Repeat the lines below word for word, keeping every character unchanged.

[Dataset items]
════════

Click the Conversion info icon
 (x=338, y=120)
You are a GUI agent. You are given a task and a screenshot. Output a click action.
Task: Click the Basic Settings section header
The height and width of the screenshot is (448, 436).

════════

» **Answer to this task**:
Click the Conversion info icon
 (x=338, y=120)
You are a GUI agent. You are given a task and a screenshot. Output a click action.
Task: Click the Basic Settings section header
The height and width of the screenshot is (448, 436).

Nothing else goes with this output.